┌────────

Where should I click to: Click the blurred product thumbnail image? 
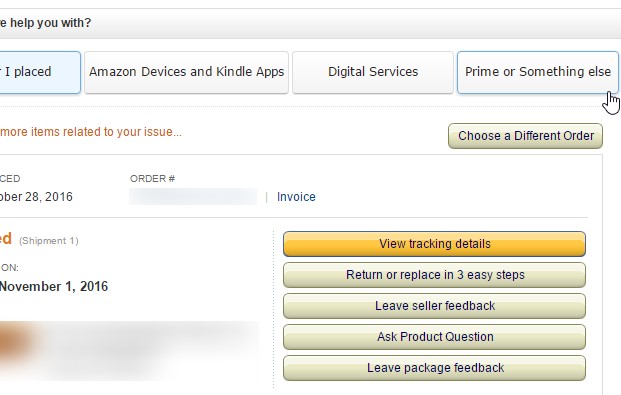(x=16, y=342)
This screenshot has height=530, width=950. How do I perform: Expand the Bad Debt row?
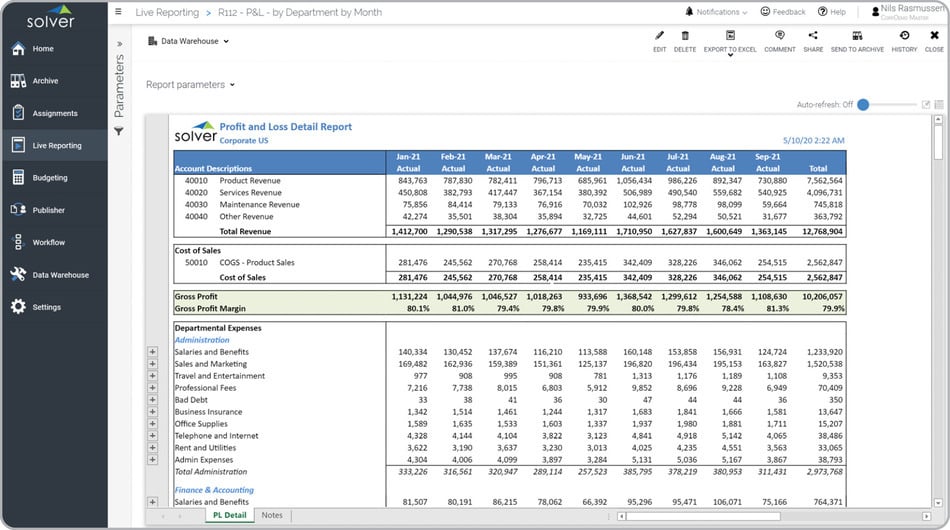coord(153,400)
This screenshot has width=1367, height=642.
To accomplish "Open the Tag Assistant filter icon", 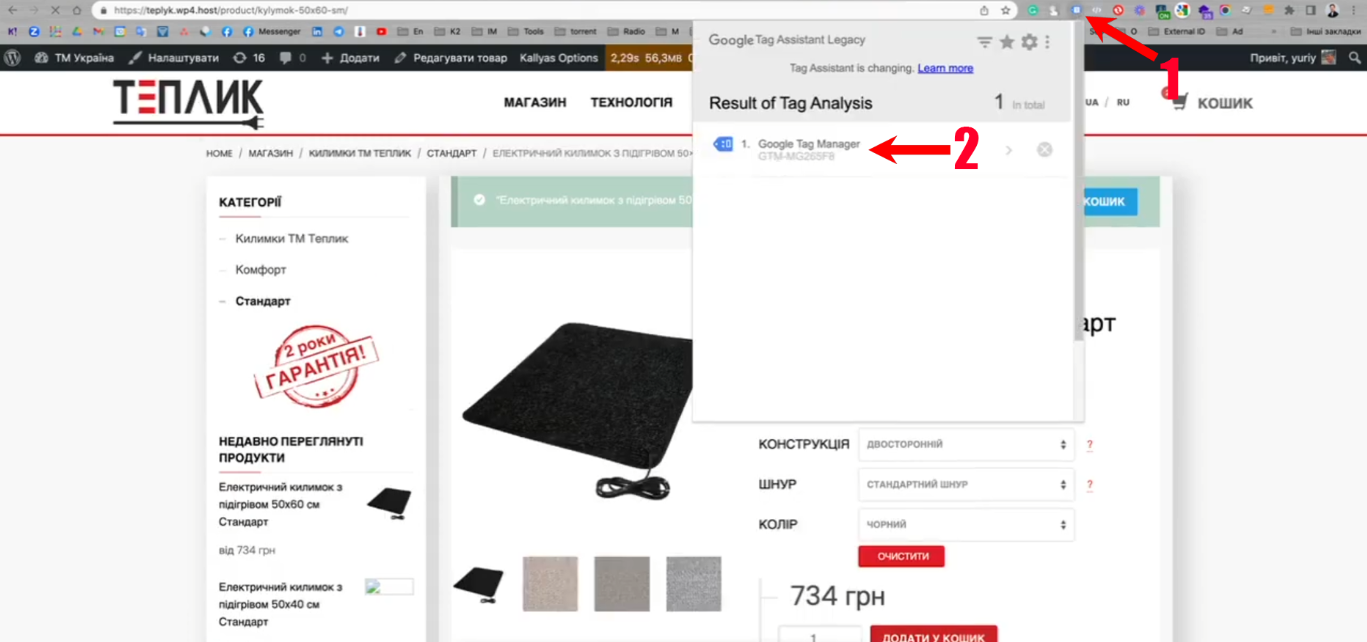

└────────

Problem to work on
Output the material above verbatim but exclude each picture.

Solution to this exercise
Where should I click to: Click the blurred product thumbnail image? 
(x=16, y=342)
This screenshot has height=530, width=950. How do I perform: Expand the Bad Debt row?
coord(153,400)
This screenshot has width=1367, height=642.
To accomplish "Open the Tag Assistant filter icon", 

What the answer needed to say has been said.